La vigueur renouvelée de la Russie est encore trop récente pour lui permettre d’être réellement confiante. La pulsion irrésistible de Poutine de rappeler à tout un chacun que son pays a recouvré sa force est l’indice d’une insécurité sous-jacente. Selon un article récent du New York Times , lors d’une réunion informelle avec le président américain, Poutine aurait dit à ce dernier en lui montrant son labrador : « il est plus gros, plus robuste, plus fort, plus rapide et plus méchant que Barney » [le chien de Bush]. Bien que Poutine ait à peine insinué que la supériorité de son chien reflétait la domination de la Russie sur les États-Unis, sa remarque est dans le droit-fil du message global qu’il veut faire passer : « n’imaginez pas une seule seconde douter de notre supériorité ».

La Russie est pourtant bien loin de vouloir s’isoler. Elle a besoin de l’Amérique et de l’Occident pour réaliser son ambition de mettre en place des centres internationaux d’enrichissement de l’uranium. Pour ce faire, les marchés occidentaux sont indispensables, car la majorité du gaz et du pétrole leur est destinée. De plus, c’est en Occident que l’élite Russe fortunée et puissante aime voyager, faire du shopping et qu’elle envoie ses enfants faire des études.

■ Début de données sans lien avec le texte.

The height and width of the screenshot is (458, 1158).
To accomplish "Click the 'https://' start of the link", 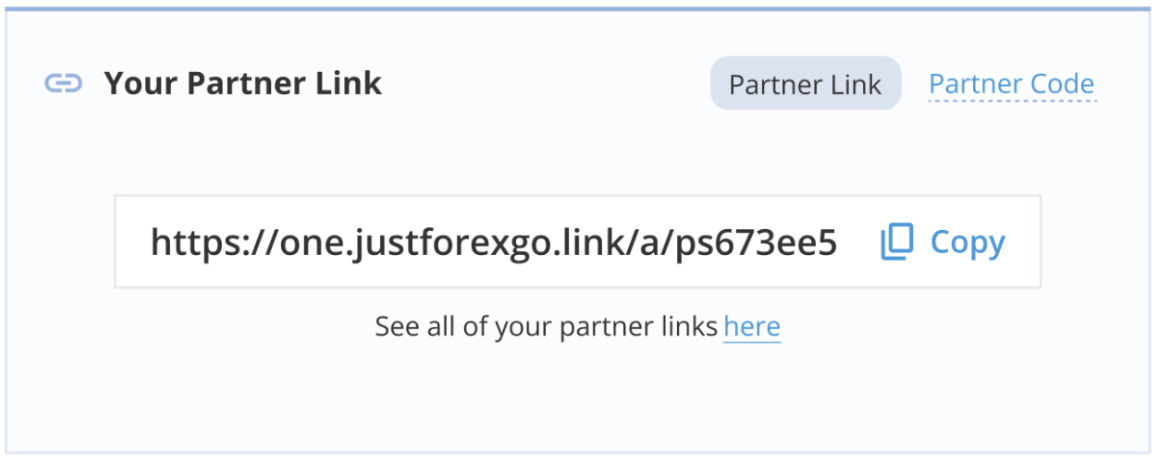I will [x=214, y=242].
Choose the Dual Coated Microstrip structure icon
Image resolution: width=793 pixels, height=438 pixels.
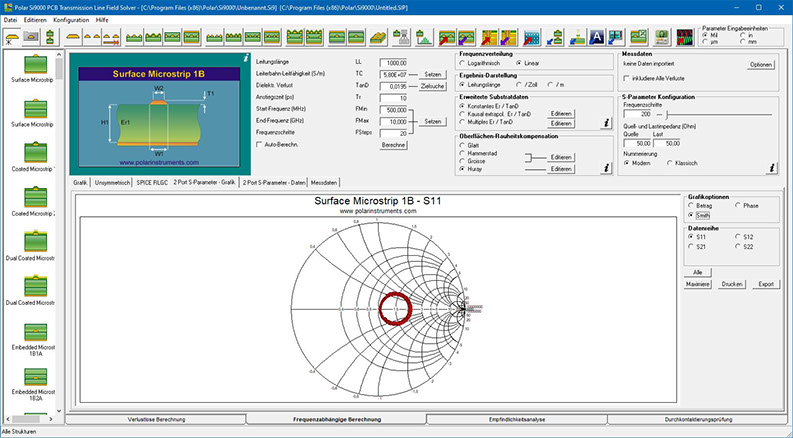(33, 242)
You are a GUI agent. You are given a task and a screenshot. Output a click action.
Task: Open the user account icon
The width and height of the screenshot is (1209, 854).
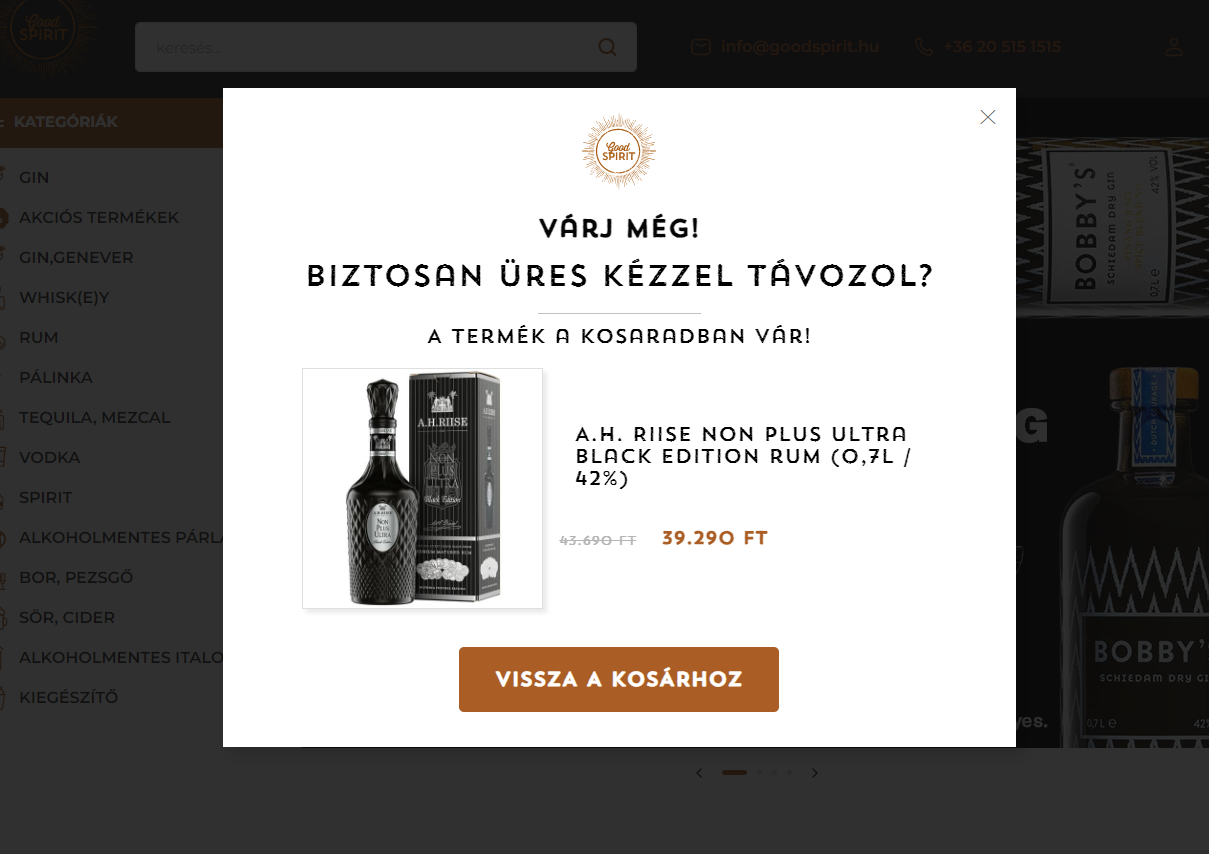tap(1174, 47)
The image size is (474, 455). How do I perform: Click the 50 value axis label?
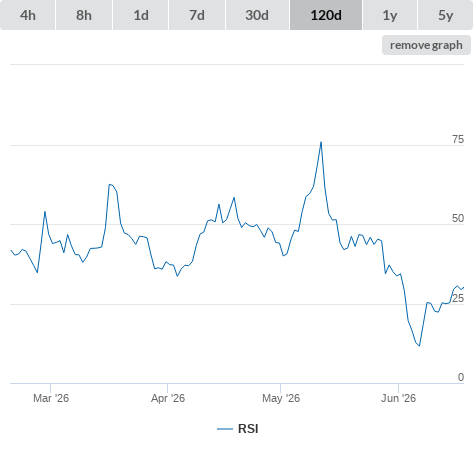pos(458,218)
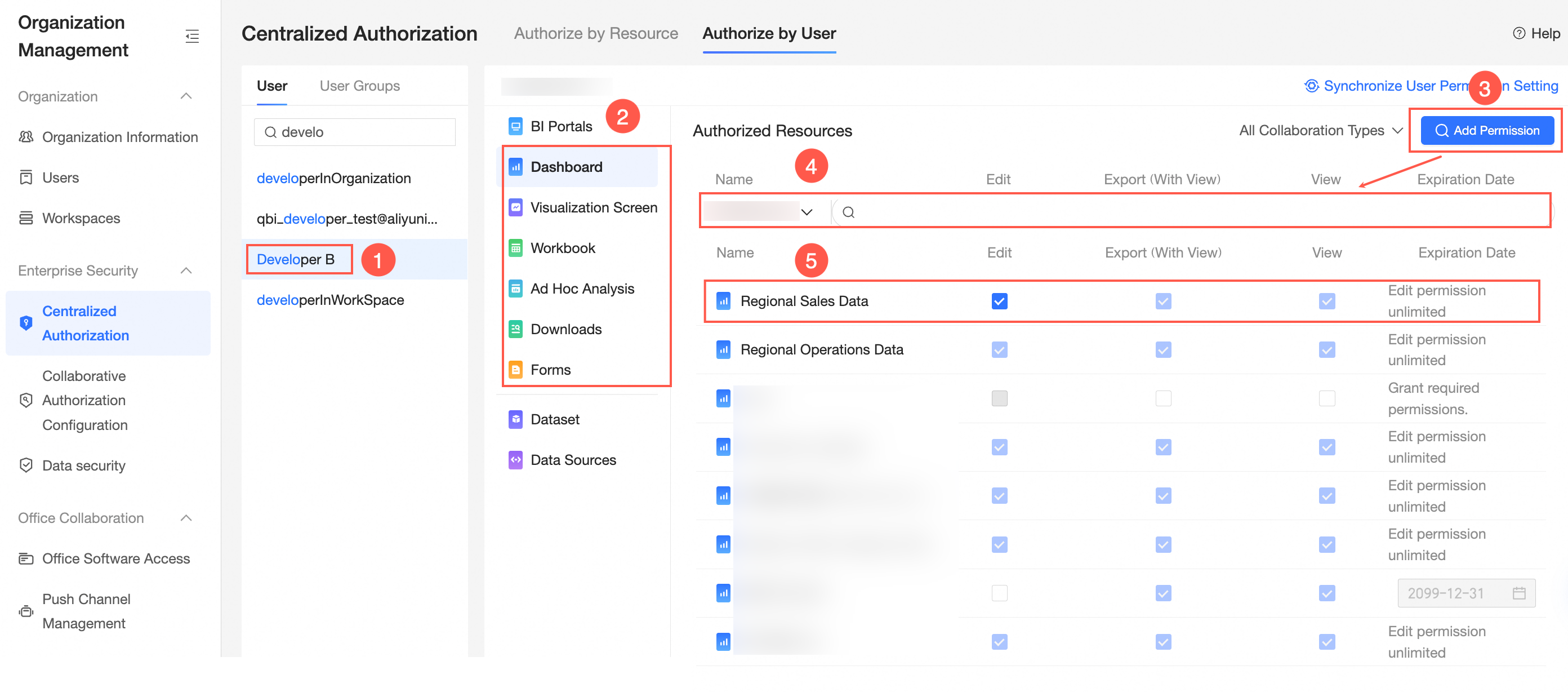Click the Dataset icon
This screenshot has height=692, width=1568.
pyautogui.click(x=515, y=419)

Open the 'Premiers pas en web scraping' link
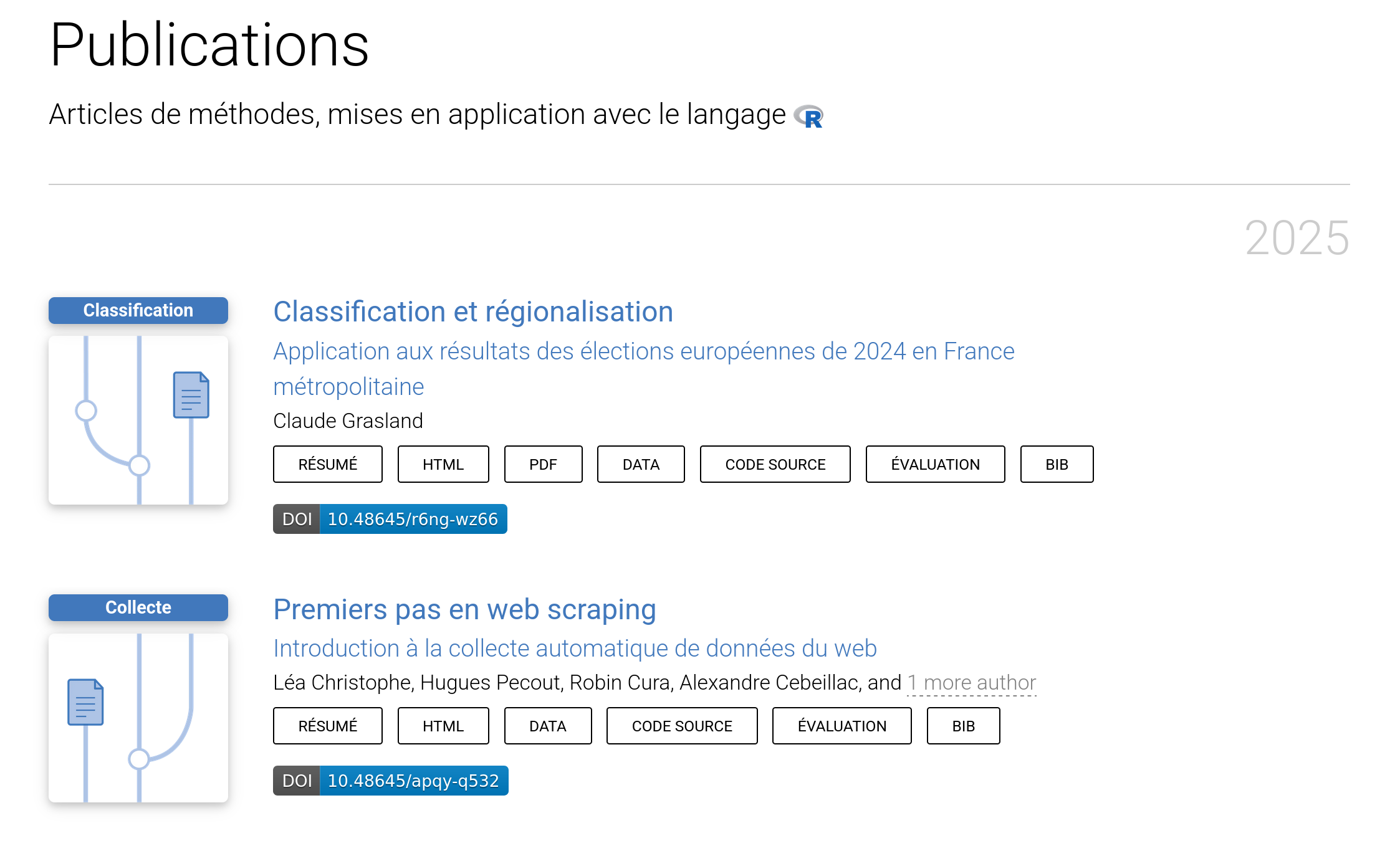(x=464, y=609)
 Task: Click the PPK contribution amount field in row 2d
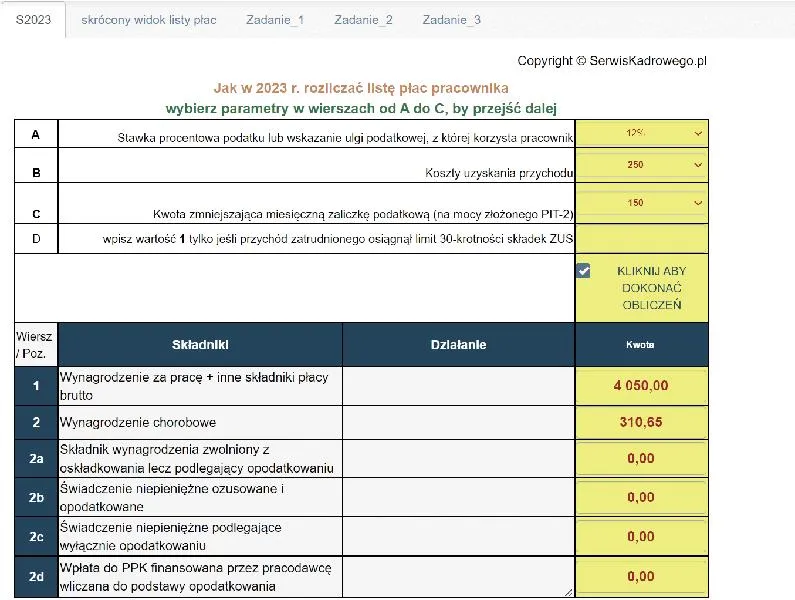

L’attitude présomptueuse de la Russie rend les dirigeants occidentaux perplexes et méfiants – une façon douteuse pour le Kremlin d’affirmer la nouvelle stature du pays. La politique étrangère discutable ne facilite ni les contacts, ni les accords. Elle empêche la confiance nécessaire à l’établissement de liens commerciaux plus solides. Comme l’a montré le conflit au sujet des prix du gaz, qui l’a opposée à l’Ukraine début janvier, lorsque la Russie emploie la force l’Occident ne se soumet pas. Bien au contraire, il s’inquiète et se méfie.

Qu’adviendra-t-il si ce comportement brutal et autoritaire s’avère inapproprié pour la sauvegarde des intérêts du pays ? Personne ne le peut le dire, mais l’histoire de la Russie à cet égard laisse guère d’espoir.